Task input:
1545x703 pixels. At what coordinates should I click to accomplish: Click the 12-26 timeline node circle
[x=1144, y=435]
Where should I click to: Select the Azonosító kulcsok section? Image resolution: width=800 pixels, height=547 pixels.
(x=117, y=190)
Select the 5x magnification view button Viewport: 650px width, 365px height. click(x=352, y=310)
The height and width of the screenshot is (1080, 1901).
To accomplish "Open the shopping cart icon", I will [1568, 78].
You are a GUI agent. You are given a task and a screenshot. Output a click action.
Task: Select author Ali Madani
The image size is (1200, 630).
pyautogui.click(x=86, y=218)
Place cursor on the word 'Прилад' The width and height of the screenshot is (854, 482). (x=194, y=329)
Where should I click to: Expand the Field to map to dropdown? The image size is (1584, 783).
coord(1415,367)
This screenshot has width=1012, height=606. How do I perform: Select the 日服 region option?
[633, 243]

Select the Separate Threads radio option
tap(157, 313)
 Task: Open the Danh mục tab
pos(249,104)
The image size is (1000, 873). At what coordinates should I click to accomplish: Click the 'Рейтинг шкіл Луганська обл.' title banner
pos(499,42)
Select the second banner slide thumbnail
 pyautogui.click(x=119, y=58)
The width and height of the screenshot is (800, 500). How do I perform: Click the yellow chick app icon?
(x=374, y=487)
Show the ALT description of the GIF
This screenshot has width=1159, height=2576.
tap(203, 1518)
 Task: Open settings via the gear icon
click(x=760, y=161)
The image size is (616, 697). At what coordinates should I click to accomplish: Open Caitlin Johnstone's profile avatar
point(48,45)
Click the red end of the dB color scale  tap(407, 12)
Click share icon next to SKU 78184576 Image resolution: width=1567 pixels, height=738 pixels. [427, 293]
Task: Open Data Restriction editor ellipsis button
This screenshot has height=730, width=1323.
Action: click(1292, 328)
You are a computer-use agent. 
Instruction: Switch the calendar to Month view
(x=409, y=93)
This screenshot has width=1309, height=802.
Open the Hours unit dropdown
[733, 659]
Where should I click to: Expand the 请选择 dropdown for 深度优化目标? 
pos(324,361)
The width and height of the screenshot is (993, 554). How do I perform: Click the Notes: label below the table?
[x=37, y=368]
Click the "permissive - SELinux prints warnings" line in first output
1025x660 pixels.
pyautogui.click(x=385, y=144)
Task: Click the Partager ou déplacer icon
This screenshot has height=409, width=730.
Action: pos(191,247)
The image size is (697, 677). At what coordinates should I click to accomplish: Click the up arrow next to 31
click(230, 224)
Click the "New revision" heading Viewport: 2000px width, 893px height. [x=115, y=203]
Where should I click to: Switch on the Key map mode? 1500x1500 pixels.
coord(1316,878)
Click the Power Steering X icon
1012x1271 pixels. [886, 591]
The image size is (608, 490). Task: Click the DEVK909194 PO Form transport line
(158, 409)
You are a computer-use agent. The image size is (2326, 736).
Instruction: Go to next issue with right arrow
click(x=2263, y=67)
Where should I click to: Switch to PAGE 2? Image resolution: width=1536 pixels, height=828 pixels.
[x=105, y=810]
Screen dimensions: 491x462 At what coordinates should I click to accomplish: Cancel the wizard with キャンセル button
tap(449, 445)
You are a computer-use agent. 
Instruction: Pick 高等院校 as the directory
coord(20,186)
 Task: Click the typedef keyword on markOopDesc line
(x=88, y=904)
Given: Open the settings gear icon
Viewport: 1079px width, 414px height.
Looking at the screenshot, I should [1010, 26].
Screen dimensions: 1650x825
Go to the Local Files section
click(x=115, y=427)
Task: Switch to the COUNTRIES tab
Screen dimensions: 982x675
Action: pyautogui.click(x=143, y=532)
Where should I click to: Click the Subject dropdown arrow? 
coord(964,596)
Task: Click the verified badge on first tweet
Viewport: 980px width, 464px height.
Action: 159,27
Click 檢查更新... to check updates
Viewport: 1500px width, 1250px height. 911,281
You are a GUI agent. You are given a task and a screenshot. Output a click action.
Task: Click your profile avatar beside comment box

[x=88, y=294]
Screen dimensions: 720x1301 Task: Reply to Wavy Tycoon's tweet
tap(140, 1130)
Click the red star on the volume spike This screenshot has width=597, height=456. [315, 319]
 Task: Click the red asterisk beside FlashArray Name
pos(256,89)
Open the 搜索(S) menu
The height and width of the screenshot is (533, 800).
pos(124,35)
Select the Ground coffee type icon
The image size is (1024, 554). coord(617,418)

Try it:
When transcribing the data, keep every line exactly as it is.

Task result:
1545x703 pixels. At what coordinates should I click to accomplish: Click the 12-26 timeline node circle
[x=1144, y=435]
Where should I click to: Select the Azonosító kulcsok section? Image resolution: width=800 pixels, height=547 pixels.
(x=117, y=190)
Select the 5x magnification view button Viewport: 650px width, 365px height. click(x=352, y=310)
The height and width of the screenshot is (1080, 1901).
To accomplish "Open the shopping cart icon", I will [1568, 78].
You are a GUI agent. You are given a task and a screenshot. Output a click action.
Task: Select author Ali Madani
The image size is (1200, 630).
pyautogui.click(x=86, y=218)
Place cursor on the word 'Прилад' The width and height of the screenshot is (854, 482). (x=194, y=329)
Where should I click to: Expand the Field to map to dropdown? The image size is (1584, 783).
coord(1415,367)
This screenshot has width=1012, height=606. How do I perform: Select the 日服 region option?
[633, 243]

Select the Separate Threads radio option
tap(157, 313)
 Task: Open the Danh mục tab
pos(249,104)
The image size is (1000, 873). At what coordinates should I click to accomplish: Click the 'Рейтинг шкіл Луганська обл.' title banner
pos(499,42)
Select the second banner slide thumbnail
 pyautogui.click(x=119, y=58)
The width and height of the screenshot is (800, 500). How do I perform: Click the yellow chick app icon?
(x=374, y=487)
Show the ALT description of the GIF
This screenshot has width=1159, height=2576.
tap(203, 1518)
 Task: Open settings via the gear icon
click(x=760, y=161)
The image size is (616, 697). At what coordinates should I click to accomplish: Open Caitlin Johnstone's profile avatar
point(48,45)
Click the red end of the dB color scale  tap(407, 12)
Click share icon next to SKU 78184576 Image resolution: width=1567 pixels, height=738 pixels. [427, 293]
Task: Open Data Restriction editor ellipsis button
This screenshot has height=730, width=1323.
Action: click(1292, 328)
You are a computer-use agent. 
Instruction: Switch the calendar to Month view
(x=409, y=93)
This screenshot has width=1309, height=802.
Open the Hours unit dropdown
[733, 659]
Where should I click to: Expand the 请选择 dropdown for 深度优化目标? 
pos(324,361)
The width and height of the screenshot is (993, 554). How do I perform: Click the Notes: label below the table?
[x=37, y=368]
Click the "permissive - SELinux prints warnings" line in first output
1025x660 pixels.
pyautogui.click(x=385, y=144)
Task: Click the Partager ou déplacer icon
This screenshot has height=409, width=730.
Action: pos(191,247)
The image size is (697, 677). At what coordinates should I click to accomplish: Click the up arrow next to 31
click(230, 224)
Click the "New revision" heading Viewport: 2000px width, 893px height. [x=115, y=203]
Where should I click to: Switch on the Key map mode? 1500x1500 pixels.
coord(1316,878)
Click the Power Steering X icon
1012x1271 pixels. [886, 591]
The image size is (608, 490). Task: Click the DEVK909194 PO Form transport line
(158, 409)
You are a computer-use agent. The image size is (2326, 736).
Instruction: Go to next issue with right arrow
click(x=2263, y=67)
Where should I click to: Switch to PAGE 2? Image resolution: width=1536 pixels, height=828 pixels.
[x=105, y=810]
Screen dimensions: 491x462 At what coordinates should I click to accomplish: Cancel the wizard with キャンセル button
tap(449, 445)
You are a computer-use agent. 
Instruction: Pick 高等院校 as the directory
coord(20,186)
 Task: Click the typedef keyword on markOopDesc line
(x=88, y=904)
Given: Open the settings gear icon
Viewport: 1079px width, 414px height.
Looking at the screenshot, I should [1010, 26].
Screen dimensions: 1650x825
Go to the Local Files section
click(x=115, y=427)
Task: Switch to the COUNTRIES tab
Screen dimensions: 982x675
Action: pyautogui.click(x=143, y=532)
Where should I click to: Click the Subject dropdown arrow? 
coord(964,596)
Task: Click the verified badge on first tweet
Viewport: 980px width, 464px height.
Action: 159,27
Click 檢查更新... to check updates
Viewport: 1500px width, 1250px height. 911,281
You are a GUI agent. You are given a task and a screenshot. Output a click action.
Task: Click your profile avatar beside comment box

[x=88, y=294]
Screen dimensions: 720x1301 Task: Reply to Wavy Tycoon's tweet
tap(140, 1130)
Click the red star on the volume spike This screenshot has width=597, height=456. [315, 319]
 Task: Click the red asterisk beside FlashArray Name
pos(256,89)
Open the 搜索(S) menu
The height and width of the screenshot is (533, 800).
pos(124,35)
Select the Ground coffee type icon
The image size is (1024, 554). coord(617,418)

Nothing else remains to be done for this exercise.